L’amico Enrico Rizzi mi ha recentemente mandato questo articolo vintage – aprile 1999 – e non posso esimermi dal riproporvelo con un Luigi Rubinell – vedi in fondo – giovanissimo e il sottoscritto – vicepresidente ma soprattutto direttore commerciale di Esselunga – che “duella” con l’allora ministro Pieluigi Bersani…

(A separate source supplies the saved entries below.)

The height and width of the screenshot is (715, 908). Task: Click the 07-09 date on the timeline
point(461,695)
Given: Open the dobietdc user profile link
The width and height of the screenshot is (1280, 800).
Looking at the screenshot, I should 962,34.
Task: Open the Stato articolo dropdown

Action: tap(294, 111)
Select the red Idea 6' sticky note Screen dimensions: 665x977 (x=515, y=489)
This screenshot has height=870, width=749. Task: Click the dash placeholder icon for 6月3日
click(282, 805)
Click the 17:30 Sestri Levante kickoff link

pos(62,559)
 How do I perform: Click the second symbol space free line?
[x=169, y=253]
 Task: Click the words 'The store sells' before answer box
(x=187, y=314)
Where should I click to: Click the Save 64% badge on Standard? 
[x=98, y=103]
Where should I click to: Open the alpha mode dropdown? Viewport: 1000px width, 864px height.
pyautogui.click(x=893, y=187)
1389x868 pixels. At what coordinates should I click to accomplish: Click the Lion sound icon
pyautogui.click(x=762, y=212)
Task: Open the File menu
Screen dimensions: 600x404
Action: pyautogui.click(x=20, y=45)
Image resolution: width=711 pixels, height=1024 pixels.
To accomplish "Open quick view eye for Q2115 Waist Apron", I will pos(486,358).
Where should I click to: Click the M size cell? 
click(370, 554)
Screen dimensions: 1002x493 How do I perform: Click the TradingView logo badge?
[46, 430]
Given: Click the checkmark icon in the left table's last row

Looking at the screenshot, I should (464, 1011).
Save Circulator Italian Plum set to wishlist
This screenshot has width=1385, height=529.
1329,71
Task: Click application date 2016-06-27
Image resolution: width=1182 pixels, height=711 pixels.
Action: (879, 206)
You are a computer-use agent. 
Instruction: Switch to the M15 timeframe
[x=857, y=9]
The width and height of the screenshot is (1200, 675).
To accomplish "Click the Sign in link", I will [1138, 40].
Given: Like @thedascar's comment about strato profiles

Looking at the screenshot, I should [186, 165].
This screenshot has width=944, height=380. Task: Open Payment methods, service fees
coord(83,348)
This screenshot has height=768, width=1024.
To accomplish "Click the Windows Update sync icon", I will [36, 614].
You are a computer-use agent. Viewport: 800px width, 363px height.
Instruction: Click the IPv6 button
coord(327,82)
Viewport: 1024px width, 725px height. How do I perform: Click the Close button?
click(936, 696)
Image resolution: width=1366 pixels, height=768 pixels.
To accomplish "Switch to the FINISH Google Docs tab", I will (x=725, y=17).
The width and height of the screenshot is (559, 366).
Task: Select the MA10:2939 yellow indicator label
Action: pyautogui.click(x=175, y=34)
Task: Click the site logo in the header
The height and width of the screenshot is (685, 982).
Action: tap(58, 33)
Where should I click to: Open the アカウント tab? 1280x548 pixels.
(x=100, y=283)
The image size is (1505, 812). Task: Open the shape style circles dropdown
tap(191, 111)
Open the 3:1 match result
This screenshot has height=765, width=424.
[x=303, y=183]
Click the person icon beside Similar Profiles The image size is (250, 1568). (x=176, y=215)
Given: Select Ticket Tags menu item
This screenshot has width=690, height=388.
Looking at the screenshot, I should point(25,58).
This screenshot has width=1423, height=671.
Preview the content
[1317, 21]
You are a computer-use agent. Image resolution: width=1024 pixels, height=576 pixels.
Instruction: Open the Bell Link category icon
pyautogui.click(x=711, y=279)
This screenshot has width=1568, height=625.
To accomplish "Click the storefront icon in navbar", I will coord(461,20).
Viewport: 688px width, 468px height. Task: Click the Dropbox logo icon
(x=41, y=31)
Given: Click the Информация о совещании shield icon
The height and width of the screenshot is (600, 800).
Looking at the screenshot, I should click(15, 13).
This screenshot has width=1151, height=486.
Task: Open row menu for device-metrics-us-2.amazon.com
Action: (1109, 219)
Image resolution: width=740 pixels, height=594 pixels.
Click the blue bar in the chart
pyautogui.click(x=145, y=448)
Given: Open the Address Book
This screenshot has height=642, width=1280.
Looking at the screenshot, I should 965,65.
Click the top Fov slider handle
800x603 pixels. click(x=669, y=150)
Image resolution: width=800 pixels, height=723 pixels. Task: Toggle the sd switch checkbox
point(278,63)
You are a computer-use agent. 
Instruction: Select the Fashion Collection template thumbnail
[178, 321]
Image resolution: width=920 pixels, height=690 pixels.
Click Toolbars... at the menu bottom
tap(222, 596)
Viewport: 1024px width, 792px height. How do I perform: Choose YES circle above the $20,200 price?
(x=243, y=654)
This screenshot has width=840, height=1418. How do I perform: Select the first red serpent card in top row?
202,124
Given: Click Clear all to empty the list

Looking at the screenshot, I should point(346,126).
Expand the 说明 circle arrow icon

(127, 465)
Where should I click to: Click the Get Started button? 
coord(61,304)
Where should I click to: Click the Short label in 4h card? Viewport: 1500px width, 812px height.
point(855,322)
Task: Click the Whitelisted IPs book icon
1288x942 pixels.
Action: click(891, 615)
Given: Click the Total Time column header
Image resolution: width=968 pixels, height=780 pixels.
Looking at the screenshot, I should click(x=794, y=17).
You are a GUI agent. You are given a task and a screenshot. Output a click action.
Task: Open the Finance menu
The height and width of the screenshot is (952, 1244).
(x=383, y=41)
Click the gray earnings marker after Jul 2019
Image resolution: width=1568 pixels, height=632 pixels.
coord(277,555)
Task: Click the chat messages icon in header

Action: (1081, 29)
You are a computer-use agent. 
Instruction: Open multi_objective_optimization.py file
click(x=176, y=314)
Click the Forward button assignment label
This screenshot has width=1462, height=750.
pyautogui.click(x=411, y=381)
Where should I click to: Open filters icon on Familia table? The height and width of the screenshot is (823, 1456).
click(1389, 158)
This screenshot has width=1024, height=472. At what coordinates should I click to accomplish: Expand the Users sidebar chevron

Il profilo delle cose che verranno
E infine, nel tardo pomeriggio di giovedì 4 marzo prende la parola Giuseppe Caprotti, vicepresidente di Esselunga. Siamo nella sede della Confcommercio a Roma. Il convegno, presieduto da Sergio Billé, è incentrato sul commercio ossia sul catenaccio che le regioni stanno attuando per bloccare l’applicazione della riforma Bersani. Ecco l’immancabile parata di politici, la passerella di amministratori e, verso sera, parla Caprotti. Presenta velocemente la sua azienda (una quota del 3,8% del mercato alimentare nazionale) e sottolinea come sia una delle poche imprese italiane rimaste. “Vorrei – esordisce – porre una domanda al ministro Bersani sul sottocosto”. Pausa. “Devo però fare una breve premessa. Registriamo – dice Caprotti – una particolare sistematicità nell’utilizzo del sottocosto, ma non c’è nessuna definizione dello stesso”. Ne è un buon esempio, sottolinea Caprotti, la Coca-Cola da 1,5 litri venduta sistematicamente in perdita. L’intervento di Caprotti ha però un altro obiettivo. Eccolo a ruota: “Ci segnalano – afferma – che esisterebbe una proposta che tenderebbe a non definire in modo molto chiaro cosa si intenda per sottocosto, al di là di una sistematicità e di un abuso di posizione dominante difficili da provare, lasciando alle organizzazioni più forti, con più punti di vendita, la possibilità di praticare il sottocosto senza dichiararlo. Nel contempo, legittima e legalizza il sottocosto, che oggi è illegale, attraverso la determinazione di una percentuale di articoli e di periodi di settimane, tre per l’esattezza, in cui ogni punto di vendita potrebbe in qualche modo praticare le “settimane del sottocosto”. Pensiamo che tutto ciò potrebbe portare alle seguenti conseguenze: distorsione del mercato, come distinzione tra sottocosto non pubblicizzato e pubblicizzato, pubblicità ingannevole nei confronti dei consumatori, incoronamento della politica propagandistica dei distributori più grandi, la morte dei più piccoli sia nell’industria, sia nel commercio”. Caprotti calca l’espressione sul sia e conclude: “Detto questo, la mia domanda, volutamente provocatoria, è la seguente: se non si vogliono accogliere le tesi di industria e commercio, a eccezione di 2 o 3 organizzazioni della Gd, non è meglio rimanere nella situazione in cui siamo?”.
La risposta del ministro dell’Industria Pierluigi Bersani non si fa attendere. “In futuro avremo anche regole sul sottocosto. Abbiamo allungato i tempi per permettere ai diversi attori del problema di dialogare, di esprimere le proprie opinioni. Procederemo con un atto ministeriale. Nessuno, però, può dire di avere la ricetta sicura: la missione è quasi impossibile quando si entra nel merito di questi meccanismi. Le indicazioni e le controindicazioni sono infinite. Sul comportamento predatorio, comunque, l’Antitrust ha già preso posizione e ne dobbiamo tenere conto. Ma la soluzione finale non può non tenere in debito conto le esigenze del consumatore e proporre un modello dinamico basato su una normativa iniziale alla quale potranno aggiungersi successivamente eventuali correzioni. D’altronde le diverse soluzioni adottate in altri paesi sono controverse: non tutti giurano sulla loro efficacia. Sintetizzando e per rispondere: oserei dire che potremo applicare a questa delicata materia un atteggiamento pragmatico-sperimentale-flessibile. Credo che il corpo di regolamentazione sarà pronto per la partenza della riforma”.
Quindi, sembra dire il ministro, per la metà di questo mese. Sconti fuori fattura compresi.